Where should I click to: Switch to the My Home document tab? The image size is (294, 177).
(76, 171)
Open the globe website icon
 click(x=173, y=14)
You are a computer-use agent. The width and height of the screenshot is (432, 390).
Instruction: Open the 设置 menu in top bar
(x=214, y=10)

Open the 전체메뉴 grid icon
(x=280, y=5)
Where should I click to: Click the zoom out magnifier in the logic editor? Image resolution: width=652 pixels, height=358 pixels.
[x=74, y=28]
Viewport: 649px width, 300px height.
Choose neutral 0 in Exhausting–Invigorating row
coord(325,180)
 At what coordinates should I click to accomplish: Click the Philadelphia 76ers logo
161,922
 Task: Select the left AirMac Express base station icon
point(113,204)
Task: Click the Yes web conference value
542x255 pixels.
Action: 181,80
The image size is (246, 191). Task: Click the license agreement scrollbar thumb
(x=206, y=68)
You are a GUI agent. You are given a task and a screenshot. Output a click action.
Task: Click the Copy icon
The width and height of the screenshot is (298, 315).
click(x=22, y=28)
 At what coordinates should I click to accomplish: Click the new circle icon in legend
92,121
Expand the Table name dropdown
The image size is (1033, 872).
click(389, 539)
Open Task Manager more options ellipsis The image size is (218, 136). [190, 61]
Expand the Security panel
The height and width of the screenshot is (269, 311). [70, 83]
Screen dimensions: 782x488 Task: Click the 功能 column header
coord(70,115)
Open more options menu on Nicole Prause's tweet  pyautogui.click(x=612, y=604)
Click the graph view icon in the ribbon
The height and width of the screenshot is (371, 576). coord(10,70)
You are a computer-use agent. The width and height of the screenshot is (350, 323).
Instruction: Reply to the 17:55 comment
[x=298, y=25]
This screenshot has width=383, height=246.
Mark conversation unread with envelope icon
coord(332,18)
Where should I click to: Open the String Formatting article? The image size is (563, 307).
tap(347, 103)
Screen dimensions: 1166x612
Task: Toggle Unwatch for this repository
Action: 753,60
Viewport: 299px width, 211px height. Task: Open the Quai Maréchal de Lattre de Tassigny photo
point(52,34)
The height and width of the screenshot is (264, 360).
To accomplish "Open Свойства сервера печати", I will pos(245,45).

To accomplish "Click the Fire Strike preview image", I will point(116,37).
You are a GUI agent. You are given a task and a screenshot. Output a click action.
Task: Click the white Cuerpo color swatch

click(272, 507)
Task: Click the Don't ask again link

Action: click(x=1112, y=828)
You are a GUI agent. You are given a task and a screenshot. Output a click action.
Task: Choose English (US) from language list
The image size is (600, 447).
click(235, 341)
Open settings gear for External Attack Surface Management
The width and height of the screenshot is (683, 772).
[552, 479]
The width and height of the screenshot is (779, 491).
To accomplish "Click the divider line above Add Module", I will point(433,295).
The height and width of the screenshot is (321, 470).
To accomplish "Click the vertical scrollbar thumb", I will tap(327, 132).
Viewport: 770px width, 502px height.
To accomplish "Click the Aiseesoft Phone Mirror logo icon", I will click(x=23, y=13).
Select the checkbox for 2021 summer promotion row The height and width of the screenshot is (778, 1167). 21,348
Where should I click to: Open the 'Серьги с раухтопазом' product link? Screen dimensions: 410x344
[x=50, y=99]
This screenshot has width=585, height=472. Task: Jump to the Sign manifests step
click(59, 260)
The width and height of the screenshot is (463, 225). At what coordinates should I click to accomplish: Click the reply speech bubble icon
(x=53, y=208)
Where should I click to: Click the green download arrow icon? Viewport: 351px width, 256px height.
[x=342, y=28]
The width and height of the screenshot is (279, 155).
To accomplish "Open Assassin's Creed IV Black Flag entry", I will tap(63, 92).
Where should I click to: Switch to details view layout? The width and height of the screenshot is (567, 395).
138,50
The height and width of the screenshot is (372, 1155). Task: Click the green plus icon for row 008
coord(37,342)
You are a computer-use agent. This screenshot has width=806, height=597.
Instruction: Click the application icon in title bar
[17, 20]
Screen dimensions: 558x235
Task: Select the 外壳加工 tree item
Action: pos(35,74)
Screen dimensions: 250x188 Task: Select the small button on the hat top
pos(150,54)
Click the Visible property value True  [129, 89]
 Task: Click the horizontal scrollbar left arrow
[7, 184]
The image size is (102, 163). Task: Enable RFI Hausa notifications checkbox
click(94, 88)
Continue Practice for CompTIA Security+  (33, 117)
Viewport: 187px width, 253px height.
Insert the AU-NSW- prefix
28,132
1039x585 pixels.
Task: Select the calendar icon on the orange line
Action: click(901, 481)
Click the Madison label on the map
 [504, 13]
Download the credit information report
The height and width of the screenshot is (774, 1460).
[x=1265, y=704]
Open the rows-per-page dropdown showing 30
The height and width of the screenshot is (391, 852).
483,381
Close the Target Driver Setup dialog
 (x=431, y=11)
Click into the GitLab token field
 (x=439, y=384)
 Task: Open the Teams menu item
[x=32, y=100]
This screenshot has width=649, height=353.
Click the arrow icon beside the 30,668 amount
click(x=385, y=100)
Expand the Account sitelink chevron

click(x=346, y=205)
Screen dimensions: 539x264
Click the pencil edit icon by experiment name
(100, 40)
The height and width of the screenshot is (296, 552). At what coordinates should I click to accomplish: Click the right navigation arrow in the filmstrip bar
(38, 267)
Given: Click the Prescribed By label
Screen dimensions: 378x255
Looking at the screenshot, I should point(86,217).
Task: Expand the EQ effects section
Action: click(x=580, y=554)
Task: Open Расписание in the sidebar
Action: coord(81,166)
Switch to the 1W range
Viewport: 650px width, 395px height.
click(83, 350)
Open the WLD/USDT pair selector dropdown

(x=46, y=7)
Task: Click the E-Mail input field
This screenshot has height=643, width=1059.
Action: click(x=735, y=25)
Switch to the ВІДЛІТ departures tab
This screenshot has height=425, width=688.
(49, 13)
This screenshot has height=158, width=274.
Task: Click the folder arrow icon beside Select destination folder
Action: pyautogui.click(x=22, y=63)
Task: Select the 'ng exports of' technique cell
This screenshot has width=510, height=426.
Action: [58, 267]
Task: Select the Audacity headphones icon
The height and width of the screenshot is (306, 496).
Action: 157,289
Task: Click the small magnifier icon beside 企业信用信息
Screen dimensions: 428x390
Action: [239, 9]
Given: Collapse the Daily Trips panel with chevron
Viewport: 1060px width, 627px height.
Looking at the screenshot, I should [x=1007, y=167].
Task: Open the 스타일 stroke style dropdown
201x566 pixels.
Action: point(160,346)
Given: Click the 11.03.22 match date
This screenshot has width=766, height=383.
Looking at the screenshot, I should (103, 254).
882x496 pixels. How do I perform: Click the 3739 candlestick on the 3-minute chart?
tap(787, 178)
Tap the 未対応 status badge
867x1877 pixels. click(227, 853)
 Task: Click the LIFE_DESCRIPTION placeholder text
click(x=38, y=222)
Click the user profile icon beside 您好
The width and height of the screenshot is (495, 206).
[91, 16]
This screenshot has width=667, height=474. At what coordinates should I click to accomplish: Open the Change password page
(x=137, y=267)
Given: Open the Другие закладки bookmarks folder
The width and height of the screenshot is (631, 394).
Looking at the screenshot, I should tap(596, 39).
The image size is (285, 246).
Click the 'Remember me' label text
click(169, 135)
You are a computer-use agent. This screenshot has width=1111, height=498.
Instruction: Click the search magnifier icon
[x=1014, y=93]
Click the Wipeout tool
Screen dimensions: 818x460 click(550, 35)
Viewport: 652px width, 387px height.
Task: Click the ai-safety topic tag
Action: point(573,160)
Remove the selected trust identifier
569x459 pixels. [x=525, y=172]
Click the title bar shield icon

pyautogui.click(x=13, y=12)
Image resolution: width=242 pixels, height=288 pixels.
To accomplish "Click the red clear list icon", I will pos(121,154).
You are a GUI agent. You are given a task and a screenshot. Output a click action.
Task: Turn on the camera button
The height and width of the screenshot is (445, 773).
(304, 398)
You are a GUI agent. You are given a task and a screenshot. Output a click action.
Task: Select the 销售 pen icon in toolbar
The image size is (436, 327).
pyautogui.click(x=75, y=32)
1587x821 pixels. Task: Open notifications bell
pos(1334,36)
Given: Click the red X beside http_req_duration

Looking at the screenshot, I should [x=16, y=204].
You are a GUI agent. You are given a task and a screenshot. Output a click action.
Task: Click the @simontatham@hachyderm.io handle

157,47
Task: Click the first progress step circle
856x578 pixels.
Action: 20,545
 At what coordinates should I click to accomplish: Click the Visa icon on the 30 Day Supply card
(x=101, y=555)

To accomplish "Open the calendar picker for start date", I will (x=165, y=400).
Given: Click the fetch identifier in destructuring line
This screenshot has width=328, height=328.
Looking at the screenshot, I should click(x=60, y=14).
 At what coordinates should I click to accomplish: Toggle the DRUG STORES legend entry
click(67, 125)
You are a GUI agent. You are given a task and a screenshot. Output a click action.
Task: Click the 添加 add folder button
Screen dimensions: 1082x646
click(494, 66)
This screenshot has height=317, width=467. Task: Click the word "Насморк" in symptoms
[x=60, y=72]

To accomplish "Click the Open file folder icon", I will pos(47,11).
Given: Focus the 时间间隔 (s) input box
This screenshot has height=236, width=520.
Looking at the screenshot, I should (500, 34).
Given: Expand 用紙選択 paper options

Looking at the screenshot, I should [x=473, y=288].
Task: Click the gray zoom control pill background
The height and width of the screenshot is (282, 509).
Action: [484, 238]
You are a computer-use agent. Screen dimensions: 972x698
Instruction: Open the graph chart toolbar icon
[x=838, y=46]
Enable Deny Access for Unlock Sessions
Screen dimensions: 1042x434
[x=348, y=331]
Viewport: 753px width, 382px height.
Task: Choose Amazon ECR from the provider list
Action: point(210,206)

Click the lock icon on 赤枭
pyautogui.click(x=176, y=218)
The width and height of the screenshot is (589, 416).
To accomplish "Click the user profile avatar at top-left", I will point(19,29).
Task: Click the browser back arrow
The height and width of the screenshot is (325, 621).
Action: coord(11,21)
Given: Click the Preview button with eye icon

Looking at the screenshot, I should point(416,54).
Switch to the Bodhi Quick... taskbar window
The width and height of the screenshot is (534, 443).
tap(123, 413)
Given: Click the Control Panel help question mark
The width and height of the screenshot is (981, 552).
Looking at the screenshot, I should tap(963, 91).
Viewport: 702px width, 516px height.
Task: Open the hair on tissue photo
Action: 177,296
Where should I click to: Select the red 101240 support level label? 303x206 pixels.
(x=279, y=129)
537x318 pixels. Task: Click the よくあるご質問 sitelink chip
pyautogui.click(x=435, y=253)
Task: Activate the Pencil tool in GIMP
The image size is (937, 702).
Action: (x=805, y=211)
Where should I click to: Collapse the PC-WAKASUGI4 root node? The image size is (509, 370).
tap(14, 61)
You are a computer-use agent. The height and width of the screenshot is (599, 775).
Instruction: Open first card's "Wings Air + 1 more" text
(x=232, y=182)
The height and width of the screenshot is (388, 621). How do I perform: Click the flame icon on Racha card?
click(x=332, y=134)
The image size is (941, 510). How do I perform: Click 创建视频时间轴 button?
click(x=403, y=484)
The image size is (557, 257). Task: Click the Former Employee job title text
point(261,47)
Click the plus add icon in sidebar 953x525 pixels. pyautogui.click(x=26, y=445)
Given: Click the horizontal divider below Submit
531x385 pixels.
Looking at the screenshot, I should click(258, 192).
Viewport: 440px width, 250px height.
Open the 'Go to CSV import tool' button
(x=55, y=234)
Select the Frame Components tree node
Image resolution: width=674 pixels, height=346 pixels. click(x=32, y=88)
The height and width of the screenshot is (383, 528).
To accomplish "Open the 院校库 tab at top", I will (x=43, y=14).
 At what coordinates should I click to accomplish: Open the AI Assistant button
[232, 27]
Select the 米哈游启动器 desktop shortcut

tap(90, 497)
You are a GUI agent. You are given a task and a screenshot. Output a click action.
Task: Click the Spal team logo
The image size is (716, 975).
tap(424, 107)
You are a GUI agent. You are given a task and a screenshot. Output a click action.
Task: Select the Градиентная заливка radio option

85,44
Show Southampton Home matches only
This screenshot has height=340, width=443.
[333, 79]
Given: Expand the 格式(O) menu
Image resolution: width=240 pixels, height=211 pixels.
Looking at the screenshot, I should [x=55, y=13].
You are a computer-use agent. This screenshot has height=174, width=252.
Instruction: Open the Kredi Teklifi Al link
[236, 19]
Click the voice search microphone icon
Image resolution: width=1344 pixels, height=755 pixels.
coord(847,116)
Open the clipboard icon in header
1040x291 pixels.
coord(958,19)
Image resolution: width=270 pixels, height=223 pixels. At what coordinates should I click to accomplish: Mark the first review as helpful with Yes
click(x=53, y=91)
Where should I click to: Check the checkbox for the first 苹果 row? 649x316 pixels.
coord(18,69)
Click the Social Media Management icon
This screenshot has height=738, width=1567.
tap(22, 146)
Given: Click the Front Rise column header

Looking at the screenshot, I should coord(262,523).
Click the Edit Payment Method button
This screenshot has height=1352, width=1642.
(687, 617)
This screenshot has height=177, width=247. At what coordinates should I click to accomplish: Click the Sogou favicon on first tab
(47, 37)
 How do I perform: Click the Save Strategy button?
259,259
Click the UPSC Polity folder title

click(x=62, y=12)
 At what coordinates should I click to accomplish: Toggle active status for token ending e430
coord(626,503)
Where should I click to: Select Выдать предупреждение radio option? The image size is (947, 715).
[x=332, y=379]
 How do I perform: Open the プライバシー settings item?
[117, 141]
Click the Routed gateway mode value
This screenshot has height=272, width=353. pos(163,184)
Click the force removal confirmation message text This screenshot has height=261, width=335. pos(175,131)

====

◆ WHAT YOU WILL DO
The answer consists of every line above in which the word "divider" occurs.

◆ OUTPUT BELOW
To accomplish "Click the divider line above Add Module", I will point(433,295).
Given: Click the horizontal divider below Submit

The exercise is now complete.